A passion for pedagogy and programming: Online learning at the Gina Cody School
Long before massive open online courses became a hot button topic, Nancy Acemian was already developing one for the Faculty of Engineering and Computer Science.
In 2005, Acemian, who is a senior lecturer with the Centre for Engineering and Society, created the faculty’s first online course, Fundamentals of Programming (COMP 218). A PhD student in educational technology at the time, Acemian began investigating the study habits of her students through in-class exercises and online content.
Her aim was to see if students would become online learners.
“Data shows that students cram regardless of model, online or in-class,” explains Acemian, who previously completed her master’s in computer science at Concordia.
By following a blended model, Acemian says most of the learning takes place outside the classroom, while time in class reinforces each lesson. The repetition is necessary for learning to take place, allowing for incremental testing that ensures students understand the material as the term moves along.
“It’s all about setting students up for success,” she says.

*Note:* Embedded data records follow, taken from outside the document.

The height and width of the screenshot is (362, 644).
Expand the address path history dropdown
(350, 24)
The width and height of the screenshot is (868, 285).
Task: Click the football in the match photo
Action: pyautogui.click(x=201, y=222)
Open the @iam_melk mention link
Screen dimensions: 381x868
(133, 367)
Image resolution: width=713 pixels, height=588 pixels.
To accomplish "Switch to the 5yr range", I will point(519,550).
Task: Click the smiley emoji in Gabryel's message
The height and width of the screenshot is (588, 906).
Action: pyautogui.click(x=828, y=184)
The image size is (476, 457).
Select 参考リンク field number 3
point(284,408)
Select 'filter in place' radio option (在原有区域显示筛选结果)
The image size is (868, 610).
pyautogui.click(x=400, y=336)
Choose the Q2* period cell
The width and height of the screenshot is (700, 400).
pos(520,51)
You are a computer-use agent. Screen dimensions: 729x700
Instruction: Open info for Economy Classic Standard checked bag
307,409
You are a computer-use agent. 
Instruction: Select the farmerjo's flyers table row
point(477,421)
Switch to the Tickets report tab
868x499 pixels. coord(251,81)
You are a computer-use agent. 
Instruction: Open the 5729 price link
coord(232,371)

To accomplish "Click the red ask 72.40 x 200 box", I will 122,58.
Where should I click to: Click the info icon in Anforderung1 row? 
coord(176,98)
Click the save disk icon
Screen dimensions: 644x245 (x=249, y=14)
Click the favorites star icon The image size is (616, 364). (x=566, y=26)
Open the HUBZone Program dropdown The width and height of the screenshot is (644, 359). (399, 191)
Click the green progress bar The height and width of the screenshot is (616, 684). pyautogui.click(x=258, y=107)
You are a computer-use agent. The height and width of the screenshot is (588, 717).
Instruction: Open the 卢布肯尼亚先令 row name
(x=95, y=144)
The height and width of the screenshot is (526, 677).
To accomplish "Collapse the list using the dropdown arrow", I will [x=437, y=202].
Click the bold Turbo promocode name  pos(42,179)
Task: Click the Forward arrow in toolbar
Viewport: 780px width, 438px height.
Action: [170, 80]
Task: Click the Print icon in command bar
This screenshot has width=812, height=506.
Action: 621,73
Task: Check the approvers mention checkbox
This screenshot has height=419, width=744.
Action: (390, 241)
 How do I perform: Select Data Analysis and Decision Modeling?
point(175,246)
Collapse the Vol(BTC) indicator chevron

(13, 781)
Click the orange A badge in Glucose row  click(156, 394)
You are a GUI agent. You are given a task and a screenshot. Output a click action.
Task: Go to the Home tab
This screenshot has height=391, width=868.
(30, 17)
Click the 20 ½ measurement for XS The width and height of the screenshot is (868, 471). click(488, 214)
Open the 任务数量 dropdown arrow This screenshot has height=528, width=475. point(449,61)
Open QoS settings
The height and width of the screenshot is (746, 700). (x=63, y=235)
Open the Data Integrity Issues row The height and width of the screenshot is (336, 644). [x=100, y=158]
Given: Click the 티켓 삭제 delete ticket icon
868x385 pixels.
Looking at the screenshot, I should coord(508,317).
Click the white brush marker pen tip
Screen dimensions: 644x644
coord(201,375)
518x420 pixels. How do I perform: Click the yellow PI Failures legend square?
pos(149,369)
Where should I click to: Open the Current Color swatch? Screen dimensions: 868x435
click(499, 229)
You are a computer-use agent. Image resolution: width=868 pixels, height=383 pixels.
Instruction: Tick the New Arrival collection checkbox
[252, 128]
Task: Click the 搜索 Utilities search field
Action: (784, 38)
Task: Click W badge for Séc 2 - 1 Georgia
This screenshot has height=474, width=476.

Acemian served as the Provost’s Fellow for Online Learning and Digital Learning at Concordia from 2014 to 2017. Now, she is the chair of the ENCS Online/Blended Pedagogy Committee, where she is implementing what she learned working in the Provost’s Office.
Amir Asif, dean of the Faculty of Engineering and Computer Science, wants to ensure that every student in the faculty be given the chance to take an online course. His goal is to prepare students for whatever they will need to take on throughout their professional careers.
“We are working with industry and our accreditation bodies to ensure our programs and teaching methods are up-to-date with progress being made in the field,” says Asif. “We want to ensure our students are successful in their chosen fields, long after they graduate.”
As chair, Acemian is a resource for faculty members who want to develop blended or online approaches to teaching. She supports faculty members of all skill levels in experimenting with online pedagogy in a blended model before launching an online course.
“Online learning is a different pedagogy than in-class teaching — it is a new skill that educators must develop in themselves before entering the online classroom,” Acemian says.
A year into her mandate, Acemian has already increased the number of online courses from her one to six. As she enters her second year as chair, she will begin developing online lab components as she works towards the faculty’s first online program.